---- Dataset content

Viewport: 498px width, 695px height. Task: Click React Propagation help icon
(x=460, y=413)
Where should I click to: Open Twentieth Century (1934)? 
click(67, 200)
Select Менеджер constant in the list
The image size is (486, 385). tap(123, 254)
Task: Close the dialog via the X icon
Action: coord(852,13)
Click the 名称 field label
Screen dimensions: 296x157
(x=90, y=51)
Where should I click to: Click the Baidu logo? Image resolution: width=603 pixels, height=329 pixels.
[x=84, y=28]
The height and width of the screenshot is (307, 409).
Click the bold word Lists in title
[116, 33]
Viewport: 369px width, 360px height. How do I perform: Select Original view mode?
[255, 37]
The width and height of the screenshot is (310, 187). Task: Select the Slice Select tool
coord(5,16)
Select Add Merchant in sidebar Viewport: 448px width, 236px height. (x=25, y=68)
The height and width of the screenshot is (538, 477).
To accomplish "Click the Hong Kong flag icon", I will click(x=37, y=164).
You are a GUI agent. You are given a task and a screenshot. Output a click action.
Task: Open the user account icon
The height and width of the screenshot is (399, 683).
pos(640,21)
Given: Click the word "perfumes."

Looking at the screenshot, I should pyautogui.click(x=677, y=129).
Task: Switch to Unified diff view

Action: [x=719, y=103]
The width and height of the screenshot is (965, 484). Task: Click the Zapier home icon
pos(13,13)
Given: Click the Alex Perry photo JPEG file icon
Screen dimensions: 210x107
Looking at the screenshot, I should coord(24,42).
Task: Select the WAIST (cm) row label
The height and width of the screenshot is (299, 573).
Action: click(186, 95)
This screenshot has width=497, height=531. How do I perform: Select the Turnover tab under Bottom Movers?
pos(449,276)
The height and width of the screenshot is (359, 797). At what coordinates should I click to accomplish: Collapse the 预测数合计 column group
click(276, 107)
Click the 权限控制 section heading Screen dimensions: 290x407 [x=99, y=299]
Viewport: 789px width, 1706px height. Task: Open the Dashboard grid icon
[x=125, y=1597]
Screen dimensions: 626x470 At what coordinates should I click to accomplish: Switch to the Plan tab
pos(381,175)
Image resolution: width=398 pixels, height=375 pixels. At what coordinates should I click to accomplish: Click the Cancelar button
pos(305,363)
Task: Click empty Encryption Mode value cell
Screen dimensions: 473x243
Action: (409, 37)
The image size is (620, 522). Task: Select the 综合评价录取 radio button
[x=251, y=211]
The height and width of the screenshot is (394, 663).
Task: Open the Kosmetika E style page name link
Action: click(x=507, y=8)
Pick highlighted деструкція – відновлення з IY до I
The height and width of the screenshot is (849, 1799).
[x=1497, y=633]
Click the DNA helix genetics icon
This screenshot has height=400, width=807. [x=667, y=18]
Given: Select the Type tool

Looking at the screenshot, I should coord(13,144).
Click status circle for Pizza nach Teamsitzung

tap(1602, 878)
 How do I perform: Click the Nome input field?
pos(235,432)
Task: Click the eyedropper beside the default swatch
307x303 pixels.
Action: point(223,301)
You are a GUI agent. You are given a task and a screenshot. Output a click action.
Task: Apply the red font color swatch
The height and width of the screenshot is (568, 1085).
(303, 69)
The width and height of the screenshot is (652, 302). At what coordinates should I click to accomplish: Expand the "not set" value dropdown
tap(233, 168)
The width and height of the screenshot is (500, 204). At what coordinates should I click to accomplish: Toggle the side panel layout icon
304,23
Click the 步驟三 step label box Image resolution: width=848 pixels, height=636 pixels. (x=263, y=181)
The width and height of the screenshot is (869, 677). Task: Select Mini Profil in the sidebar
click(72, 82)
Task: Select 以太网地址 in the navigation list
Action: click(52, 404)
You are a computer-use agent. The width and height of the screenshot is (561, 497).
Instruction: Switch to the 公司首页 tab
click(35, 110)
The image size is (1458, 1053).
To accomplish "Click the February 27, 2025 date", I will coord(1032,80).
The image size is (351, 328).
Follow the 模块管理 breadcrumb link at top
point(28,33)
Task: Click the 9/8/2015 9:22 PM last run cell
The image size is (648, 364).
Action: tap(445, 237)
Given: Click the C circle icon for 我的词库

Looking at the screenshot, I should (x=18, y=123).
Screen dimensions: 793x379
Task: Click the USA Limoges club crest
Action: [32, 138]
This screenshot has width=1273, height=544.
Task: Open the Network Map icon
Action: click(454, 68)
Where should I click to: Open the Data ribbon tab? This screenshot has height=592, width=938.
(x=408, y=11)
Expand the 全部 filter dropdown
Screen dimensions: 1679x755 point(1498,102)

--------

Assigned task —
Among the lines above, list those that contain the word "swatch".

Your solution —
Task: Click the eyedropper beside the default swatch
Task: Apply the red font color swatch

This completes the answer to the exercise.